Twelve-week, multicenter, randomized, double-blind, parallel-group phase 3 extension study (KODIAC-07, NCT01395524).
Clinical investigation centers in the United States.
Adult outpatients (N = 302) with confirmed OIC who had completed a 12-week pivotal phase 3 study (KODIAC-04, NCT01309841).
Daily oral administration of naloxegol (12.5 and 25 mg) or placebo.
Adverse events (AEs), including treatment-related AEs, serious AEs, and AEs of special interest; changes from baseline to week 12 in pain scores, daily opioid dose, and symptoms and quality-of-life measurements.

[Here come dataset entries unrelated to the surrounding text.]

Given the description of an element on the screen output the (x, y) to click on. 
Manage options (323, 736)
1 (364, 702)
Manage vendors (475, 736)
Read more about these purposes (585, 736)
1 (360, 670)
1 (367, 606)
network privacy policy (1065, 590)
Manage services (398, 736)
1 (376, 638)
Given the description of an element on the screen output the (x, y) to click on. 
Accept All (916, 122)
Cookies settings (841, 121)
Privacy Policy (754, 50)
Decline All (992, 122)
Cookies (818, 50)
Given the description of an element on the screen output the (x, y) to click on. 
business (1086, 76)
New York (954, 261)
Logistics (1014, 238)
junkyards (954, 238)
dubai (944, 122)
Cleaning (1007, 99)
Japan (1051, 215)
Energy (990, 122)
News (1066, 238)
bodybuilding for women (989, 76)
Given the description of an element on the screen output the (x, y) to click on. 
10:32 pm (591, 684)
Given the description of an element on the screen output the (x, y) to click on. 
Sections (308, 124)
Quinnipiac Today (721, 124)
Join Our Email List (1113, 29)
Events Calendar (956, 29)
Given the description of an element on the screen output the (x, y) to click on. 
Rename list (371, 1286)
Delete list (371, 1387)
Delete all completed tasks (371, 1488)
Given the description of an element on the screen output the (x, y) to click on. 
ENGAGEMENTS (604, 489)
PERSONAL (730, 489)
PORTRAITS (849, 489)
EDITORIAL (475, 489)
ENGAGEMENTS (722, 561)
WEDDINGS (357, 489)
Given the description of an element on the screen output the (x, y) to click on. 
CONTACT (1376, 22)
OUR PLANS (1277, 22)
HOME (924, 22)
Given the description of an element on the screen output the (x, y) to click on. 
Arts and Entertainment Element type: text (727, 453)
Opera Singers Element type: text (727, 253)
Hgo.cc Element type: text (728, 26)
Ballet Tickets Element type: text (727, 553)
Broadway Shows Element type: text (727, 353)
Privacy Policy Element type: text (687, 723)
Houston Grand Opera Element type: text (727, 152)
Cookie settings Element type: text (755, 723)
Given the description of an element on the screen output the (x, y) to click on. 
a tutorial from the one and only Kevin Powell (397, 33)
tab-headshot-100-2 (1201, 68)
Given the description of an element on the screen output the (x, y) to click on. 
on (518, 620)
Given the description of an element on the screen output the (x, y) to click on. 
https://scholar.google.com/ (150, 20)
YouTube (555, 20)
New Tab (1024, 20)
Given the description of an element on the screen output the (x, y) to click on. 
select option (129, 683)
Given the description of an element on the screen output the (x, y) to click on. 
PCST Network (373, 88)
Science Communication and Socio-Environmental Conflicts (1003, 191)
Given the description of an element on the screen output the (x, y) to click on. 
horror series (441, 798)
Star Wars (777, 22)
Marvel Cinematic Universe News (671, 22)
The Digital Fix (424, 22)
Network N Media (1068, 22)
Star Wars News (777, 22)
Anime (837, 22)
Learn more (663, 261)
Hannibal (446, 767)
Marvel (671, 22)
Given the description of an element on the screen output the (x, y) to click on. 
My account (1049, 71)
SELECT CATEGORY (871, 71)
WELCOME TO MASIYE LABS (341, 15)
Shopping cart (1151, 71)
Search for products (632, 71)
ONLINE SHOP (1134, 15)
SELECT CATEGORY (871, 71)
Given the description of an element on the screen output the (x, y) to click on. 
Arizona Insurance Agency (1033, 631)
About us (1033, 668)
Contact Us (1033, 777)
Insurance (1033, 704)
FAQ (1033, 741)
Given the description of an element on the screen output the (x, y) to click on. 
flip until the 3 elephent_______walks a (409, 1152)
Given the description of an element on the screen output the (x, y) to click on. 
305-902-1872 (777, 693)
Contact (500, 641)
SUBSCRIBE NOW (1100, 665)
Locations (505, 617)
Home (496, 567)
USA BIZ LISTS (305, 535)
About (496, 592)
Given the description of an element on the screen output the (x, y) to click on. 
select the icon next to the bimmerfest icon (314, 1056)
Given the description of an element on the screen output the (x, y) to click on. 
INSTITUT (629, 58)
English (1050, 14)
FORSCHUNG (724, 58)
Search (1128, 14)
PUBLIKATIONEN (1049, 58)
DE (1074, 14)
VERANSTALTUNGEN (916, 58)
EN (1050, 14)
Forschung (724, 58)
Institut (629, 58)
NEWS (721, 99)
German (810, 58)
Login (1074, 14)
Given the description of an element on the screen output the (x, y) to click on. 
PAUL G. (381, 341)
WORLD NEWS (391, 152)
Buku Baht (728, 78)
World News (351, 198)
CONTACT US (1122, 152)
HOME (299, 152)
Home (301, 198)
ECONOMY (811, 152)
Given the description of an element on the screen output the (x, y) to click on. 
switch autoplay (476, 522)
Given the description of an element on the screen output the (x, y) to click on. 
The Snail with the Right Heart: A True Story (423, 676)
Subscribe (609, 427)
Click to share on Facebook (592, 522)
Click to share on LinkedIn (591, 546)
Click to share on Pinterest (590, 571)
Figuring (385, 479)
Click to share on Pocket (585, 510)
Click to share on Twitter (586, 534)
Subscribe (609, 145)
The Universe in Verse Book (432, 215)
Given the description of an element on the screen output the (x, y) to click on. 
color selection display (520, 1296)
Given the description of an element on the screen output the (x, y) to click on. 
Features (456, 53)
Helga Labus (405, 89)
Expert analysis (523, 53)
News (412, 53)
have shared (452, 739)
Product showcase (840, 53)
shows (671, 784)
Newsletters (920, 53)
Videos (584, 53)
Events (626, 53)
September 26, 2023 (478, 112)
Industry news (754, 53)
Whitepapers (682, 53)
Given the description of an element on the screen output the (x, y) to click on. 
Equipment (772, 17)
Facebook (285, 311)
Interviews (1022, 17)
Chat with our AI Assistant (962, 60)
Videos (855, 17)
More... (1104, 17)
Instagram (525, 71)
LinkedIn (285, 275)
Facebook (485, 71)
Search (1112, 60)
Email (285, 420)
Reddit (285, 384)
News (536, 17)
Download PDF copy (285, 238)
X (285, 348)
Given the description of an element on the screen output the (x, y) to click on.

No important new AEs occurred during this extension study compared with KODIAC-04. AEs occurred more frequently with naloxegol 25 mg (41.2 percent) versus naloxegol 12.5 mg (34.0 percent) and placebo (33.0 percent). Treatment-emergent AEs occurring in >5 percent of patients in either naloxegol group during the treatment period were arthralgia (25 mg; 5.2 percent) and diarrhea (12.5 mg; 5.3 percent); two reported AEs attributable to opioid withdrawal syndrome in naloxegol groups were deemed unrelated to study medication. None of the gastrointestinal serious AEs was adjudicated as bowel perforation; one patient (naloxegol 12.5 mg) had an event adjudicated as a major cardiovascular event and was unrelated to study medication. Pain scores and daily opioid dose were unchanged, and improvements in symptoms and quality-of-life observed in KODIAC-04 were maintained throughout the extension study.
Naloxegol was generally safe and well tolerated in this 12-week extension study in patients with noncancer pain and OIC.
比较纳洛西醇与安慰剂在阿片类药物引起的便秘(OIC)和非癌性疼痛患者中的长期安全性和耐受性。
为期12周的多中心、随机、双盲、平行组3期扩展研究(KODIAC - 07,NCT01395524)。
美国的临床研究中心。
确诊为OIC的成年门诊患者(N = 302),他们完成了一项为期12周的关键3期研究(KODIAC - 04,NCT01309841)。
每日口服纳洛西醇(12.5毫克和25毫克)或安慰剂。
不良事件(AE),包括与治疗相关的AE、严重AE和特别关注的AE;从基线到第12周疼痛评分、每日阿片类药物剂量以及症状和生活质量测量的变化。
与KODIAC - 04相比,在该扩展研究期间未出现重要的新AE。25毫克纳洛西醇组的AE发生率(41.2%)高于12.5毫克纳洛西醇组(34.0%)和安慰剂组(33.0%)。在治疗期间,纳洛西醇组中任何一组中发生率超过5%的治疗中出现的AE为关节痛(25毫克组;5.2%)和腹泻(12.5毫克组;5.3%);纳洛西醇组报告的两例归因于阿片类药物戒断综合征的AE被认为与研究药物无关。没有胃肠道严重AE被判定为肠穿孔;一名患者(12.5毫克纳洛西醇组)发生了一次被判定为重大心血管事件的情况,且与研究药物无关。疼痛评分和每日阿片类药物剂量未改变,并且在整个扩展研究中维持了KODIAC - 04中观察到的症状和生活质量的改善。
在这项针对非癌性疼痛和OIC患者的12周扩展研究中,纳洛西醇总体上安全且耐受性良好。